**What to work on**
Reproduce verbatim the portion of the material from the line containing "invalid (181, 348)" up to and including the line containing "Director [287, 726]".

**Extracted data**
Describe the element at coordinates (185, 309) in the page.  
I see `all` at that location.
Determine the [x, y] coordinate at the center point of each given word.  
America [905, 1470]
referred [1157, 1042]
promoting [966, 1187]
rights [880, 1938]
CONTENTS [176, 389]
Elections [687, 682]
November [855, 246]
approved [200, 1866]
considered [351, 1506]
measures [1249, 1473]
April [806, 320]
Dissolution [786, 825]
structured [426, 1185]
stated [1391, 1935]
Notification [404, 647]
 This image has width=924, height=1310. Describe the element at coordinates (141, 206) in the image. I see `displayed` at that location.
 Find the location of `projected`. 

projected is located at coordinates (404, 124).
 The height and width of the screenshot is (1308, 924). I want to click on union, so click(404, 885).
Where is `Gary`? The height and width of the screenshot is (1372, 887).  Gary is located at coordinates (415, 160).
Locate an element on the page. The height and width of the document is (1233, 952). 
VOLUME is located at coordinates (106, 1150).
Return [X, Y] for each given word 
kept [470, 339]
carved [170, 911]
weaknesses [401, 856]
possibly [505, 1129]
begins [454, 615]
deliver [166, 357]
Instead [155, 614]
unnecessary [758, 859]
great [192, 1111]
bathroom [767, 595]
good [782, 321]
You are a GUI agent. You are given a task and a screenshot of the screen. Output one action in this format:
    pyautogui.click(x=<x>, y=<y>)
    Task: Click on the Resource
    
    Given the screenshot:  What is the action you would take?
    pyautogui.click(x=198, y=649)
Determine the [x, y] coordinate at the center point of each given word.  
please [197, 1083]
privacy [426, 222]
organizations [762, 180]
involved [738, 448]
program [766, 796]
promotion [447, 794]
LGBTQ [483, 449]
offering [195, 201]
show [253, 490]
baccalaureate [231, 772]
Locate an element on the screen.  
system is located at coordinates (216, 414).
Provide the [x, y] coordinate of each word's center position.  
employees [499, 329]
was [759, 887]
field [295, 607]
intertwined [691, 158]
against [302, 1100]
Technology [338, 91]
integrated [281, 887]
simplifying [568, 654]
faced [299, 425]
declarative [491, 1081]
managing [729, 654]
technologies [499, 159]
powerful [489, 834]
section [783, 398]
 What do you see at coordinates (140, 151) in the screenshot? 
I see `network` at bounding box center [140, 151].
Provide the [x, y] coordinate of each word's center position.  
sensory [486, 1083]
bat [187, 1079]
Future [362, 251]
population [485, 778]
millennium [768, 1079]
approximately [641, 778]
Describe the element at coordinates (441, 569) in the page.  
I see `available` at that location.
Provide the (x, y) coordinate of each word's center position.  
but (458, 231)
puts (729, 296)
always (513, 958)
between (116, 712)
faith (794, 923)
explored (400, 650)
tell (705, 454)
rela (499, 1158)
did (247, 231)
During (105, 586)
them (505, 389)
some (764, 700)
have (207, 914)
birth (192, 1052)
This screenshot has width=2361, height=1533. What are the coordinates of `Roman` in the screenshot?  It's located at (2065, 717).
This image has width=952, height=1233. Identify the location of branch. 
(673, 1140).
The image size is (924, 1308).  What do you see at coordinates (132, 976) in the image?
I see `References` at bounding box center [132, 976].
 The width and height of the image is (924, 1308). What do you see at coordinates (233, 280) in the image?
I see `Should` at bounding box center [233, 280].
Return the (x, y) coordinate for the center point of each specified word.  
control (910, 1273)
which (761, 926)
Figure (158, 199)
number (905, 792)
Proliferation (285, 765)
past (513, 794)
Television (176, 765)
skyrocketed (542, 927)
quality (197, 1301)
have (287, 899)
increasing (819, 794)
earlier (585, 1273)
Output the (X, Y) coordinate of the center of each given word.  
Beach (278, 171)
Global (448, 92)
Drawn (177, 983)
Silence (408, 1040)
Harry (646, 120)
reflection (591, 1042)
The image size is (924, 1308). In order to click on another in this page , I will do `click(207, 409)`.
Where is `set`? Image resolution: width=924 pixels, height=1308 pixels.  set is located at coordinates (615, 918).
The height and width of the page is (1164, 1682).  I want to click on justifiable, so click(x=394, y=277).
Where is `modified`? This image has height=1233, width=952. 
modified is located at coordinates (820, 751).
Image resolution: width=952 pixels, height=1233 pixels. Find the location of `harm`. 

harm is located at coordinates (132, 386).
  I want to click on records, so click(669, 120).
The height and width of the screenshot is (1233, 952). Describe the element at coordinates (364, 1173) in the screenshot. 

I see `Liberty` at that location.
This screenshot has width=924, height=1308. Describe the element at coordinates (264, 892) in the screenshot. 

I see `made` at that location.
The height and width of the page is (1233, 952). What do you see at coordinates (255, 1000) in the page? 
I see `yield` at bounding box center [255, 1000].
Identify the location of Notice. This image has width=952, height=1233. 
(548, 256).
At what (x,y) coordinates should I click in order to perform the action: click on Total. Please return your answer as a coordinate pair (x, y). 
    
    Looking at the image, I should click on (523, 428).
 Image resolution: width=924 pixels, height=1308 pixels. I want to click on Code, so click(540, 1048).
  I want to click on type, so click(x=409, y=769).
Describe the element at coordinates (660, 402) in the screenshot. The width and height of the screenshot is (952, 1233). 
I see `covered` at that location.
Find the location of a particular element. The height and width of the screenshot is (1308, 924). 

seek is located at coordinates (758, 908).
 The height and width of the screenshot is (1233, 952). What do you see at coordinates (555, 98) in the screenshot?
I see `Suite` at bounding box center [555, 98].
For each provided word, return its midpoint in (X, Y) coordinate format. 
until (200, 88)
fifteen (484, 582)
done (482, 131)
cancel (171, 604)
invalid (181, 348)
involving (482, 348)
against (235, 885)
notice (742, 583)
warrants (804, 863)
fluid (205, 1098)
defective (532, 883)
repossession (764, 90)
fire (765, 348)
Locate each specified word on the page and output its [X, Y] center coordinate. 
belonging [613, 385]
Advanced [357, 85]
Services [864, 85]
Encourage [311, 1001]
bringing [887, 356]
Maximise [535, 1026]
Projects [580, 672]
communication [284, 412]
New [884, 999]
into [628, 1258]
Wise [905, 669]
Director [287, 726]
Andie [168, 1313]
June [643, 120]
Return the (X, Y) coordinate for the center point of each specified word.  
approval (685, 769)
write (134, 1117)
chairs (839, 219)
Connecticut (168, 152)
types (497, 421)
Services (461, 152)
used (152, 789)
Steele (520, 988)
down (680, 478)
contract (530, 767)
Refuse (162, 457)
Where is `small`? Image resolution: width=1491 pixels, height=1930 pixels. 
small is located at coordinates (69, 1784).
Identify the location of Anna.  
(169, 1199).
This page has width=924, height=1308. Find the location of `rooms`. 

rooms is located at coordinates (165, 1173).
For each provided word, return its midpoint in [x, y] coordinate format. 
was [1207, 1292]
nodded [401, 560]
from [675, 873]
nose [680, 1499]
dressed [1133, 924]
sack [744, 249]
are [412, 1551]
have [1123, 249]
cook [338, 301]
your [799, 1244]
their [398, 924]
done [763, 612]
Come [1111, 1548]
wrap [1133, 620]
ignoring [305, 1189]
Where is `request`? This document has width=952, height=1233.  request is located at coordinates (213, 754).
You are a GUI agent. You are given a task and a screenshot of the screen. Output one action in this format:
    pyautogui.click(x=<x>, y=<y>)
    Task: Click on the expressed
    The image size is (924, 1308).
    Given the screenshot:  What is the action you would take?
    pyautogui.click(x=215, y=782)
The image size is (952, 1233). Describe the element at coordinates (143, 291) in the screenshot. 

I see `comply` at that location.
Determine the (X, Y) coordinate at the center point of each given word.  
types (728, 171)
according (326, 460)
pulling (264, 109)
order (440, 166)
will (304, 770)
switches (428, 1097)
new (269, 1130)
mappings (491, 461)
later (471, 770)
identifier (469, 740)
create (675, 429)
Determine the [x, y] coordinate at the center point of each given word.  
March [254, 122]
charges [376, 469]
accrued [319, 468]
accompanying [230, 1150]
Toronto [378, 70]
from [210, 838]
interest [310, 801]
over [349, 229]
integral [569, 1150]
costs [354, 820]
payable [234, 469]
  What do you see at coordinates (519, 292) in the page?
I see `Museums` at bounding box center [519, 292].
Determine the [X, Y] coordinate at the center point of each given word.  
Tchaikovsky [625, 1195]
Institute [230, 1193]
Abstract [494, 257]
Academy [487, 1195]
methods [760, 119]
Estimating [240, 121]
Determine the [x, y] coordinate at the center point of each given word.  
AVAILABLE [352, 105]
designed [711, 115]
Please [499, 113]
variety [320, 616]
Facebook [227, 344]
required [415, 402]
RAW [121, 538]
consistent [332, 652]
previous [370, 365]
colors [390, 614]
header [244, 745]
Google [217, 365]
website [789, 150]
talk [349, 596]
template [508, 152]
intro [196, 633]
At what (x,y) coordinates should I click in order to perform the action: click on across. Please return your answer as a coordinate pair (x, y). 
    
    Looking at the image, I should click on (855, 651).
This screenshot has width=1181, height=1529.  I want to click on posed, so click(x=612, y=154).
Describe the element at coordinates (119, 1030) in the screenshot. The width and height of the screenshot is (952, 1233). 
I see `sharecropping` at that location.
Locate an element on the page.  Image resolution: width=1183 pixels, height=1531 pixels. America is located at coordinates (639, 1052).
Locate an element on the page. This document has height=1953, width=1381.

**Task answer**
invalid (181, 348)
involving (482, 348)
against (235, 885)
notice (742, 583)
warrants (804, 863)
fluid (205, 1098)
defective (532, 883)
repossession (764, 90)
fire (765, 348)
Locate each specified word on the page and output its [X, Y] center coordinate. 
belonging [613, 385]
Advanced [357, 85]
Services [864, 85]
Encourage [311, 1001]
bringing [887, 356]
Maximise [535, 1026]
Projects [580, 672]
communication [284, 412]
New [884, 999]
into [628, 1258]
Wise [905, 669]
Director [287, 726]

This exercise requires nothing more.